Now given n object balls and m moves, Bob wants to write a program to calculate the final points of Alice and him after these m moves. Because of Lady’s first Rule, Alice always moves first.

Input
There are multiple cases. The first line of each case consists of two integers, n and m (1 ≤ n ≤ 1000, 0 ≤ m ≤ 1000), as described above. The second line consists of n positive integers. Each integer ai means the number of ith object ball (1 ≤ ai ≤ 10000). There are 2m lines followed. The (2i-1)th and (2i)th lines describe the ith move. The (2i-1)th line first includes an integer p, meaning cue ball hits p balls first. There are p integers followed in the same line, describing the hit balls. The (2i)th line first includes an integer q, meaning there are q balls pocketed. There are q integers followed in the same line, describing the pocketed balls (0 means cue ball).
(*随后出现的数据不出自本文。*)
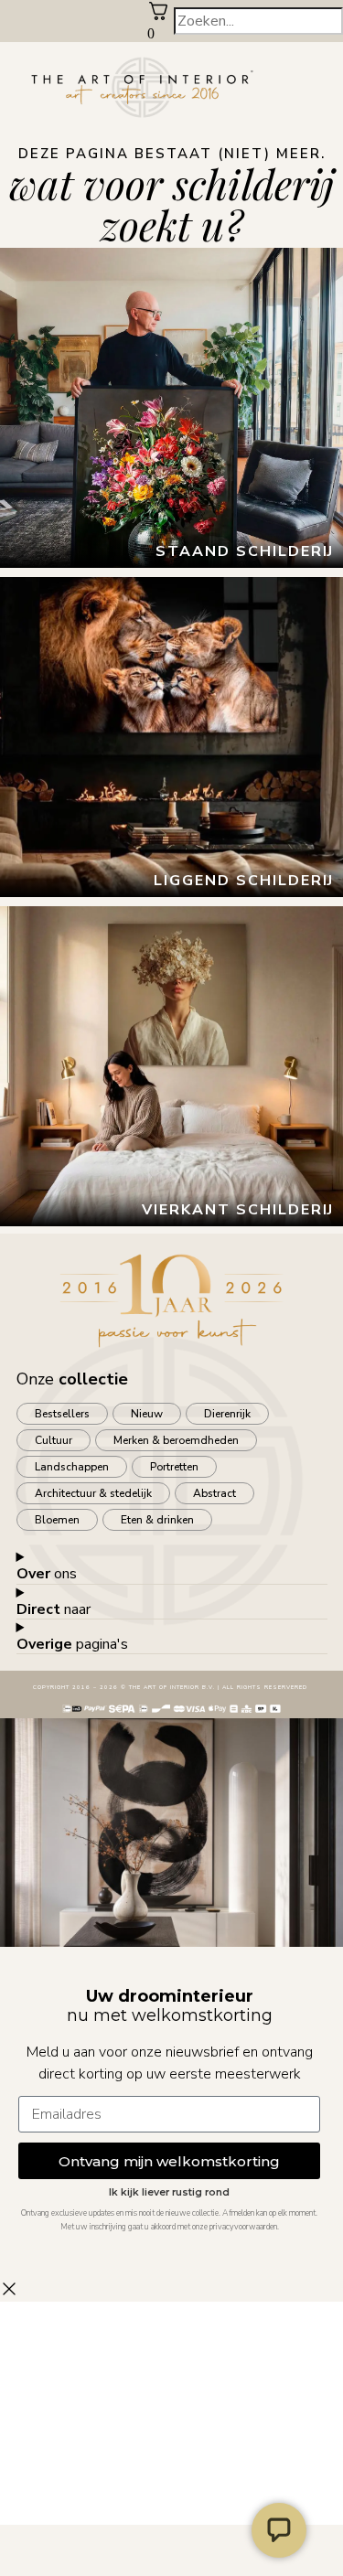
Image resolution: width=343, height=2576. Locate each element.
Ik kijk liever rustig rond (169, 2192)
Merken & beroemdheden (176, 1440)
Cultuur (53, 1440)
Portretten (174, 1466)
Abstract (214, 1493)
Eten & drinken (157, 1519)
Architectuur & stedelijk (93, 1493)
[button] (329, 89)
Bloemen (57, 1519)
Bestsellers (62, 1413)
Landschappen (72, 1466)
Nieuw (147, 1413)
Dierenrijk (227, 1413)
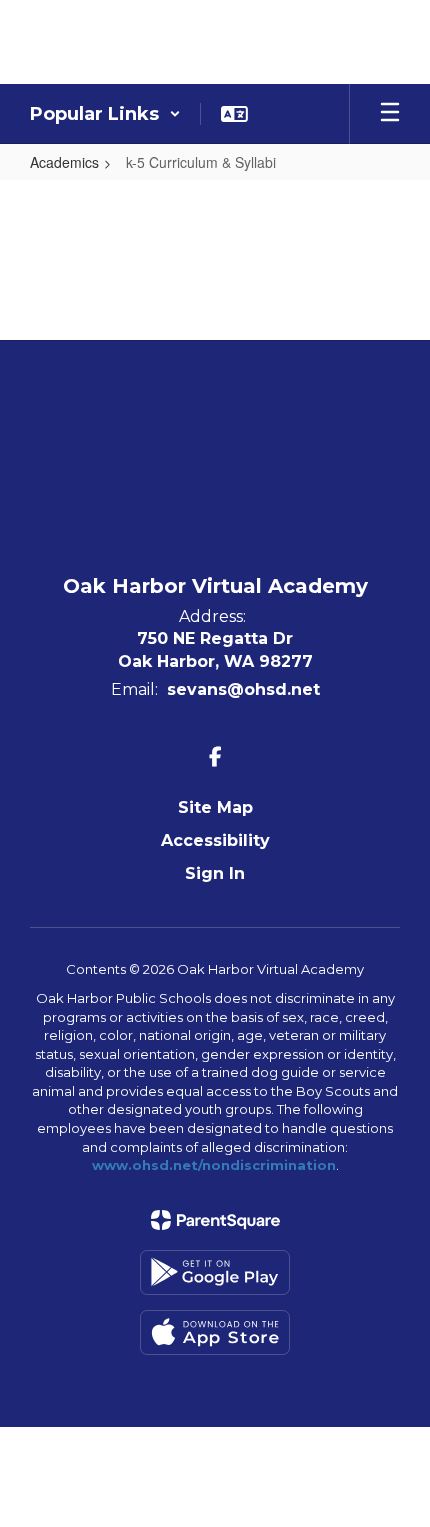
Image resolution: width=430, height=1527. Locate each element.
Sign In (215, 873)
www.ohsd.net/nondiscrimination (214, 1165)
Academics (64, 162)
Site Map (215, 807)
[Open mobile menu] (390, 114)
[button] (105, 114)
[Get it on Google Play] (215, 1272)
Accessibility (215, 840)
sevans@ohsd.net (243, 689)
It’s guaranteed that there is no impossible data.

Output
For each case, output one line as the format: “AP : BP”, where AP means Alice’s points and BP means Bob’s points.

Sample Input
3 3
2 3 5
1 2
1 2
1 3
1 5
1 3
1 3
Sample Output

• 台球规则
• 当犯规又进球的情况下要给对手加两次分
• 这是个模拟题
• 弄清楚规则就可以写出来了

#include 
#include 
#include 
#include 
#include 
using namespace std;
set <int> ball;     //场上的球
int allPoint[2];    //二者总分
int nowTurn;        //先手
int nextTurn;       //后手
int i,j;            //循环用
int n,m,b,p,q;      //就是题意上那些 b->球:输入
int target;         //当前目标球
int maxScore;       //目标最大得分
int score;          //每回合得分
bool targetIn;      //目标球进袋
bool whiteIn;       //白球进袋

void rule(){
    if(p == 0 || maxScore > target || whiteIn){
        whiteIn = 1;                 //白球进
        allPoint[nextTurn] += maxScore; //犯规分
    }
    if(!targetIn)   whiteIn = 1;
    if(whiteIn){
        allPoint[nextTurn] += score;
        swap(nowTurn,nextTurn);      //换人
    }else{
        allPoint[nowTurn] += score;
    }
}
int main(){
    while(~scanf("%d%d",&n,&m)){
        ball.clear();       //清空球
        memset(allPoint, 0, sizeof(allPoint));  //总分数归零
        for(i = 1;i <= n;i++){
            scanf("%d",&b);
            ball.insert(b);
        }
        nowTurn = 0;
        nextTurn = 1;
        while(m--){
            target = *ball.begin();
            maxScore = target;
            scanf("%d",&p);
            for(j = 1;j <= p;j++){
                int t;
                scanf("%d",&t);
                maxScore = max(maxScore,t); //犯规得分，击中最大
            }
            score = 0;
            targetIn = 0;
            whiteIn = 0;
            scanf("%d",&q);
            while(q--){
                int t;
                scanf("%d",&t);     //进球情况
                if(t == 0)  whiteIn = true;
                else if(t == target)targetIn = true;
                ball.erase(t);
                score += t;
            }
            //犯规情况
            rule();
        }
        cout<0]<<" : "<1]<return 0;
}

• B - Singles’ Day

Singles’ Day(or One’s Day), an unofficial holiday in China, is a pop culture entertaining holiday on November 11 for young Chinese to celebrate their bachelor life. With the meaning of single or bachelor of number ‘1’ and the huge population of young single man. This festival is very popular among young Chinese people. And many Young bachelors organize parties and Karaoke to meet new friends or to try their fortunes that day.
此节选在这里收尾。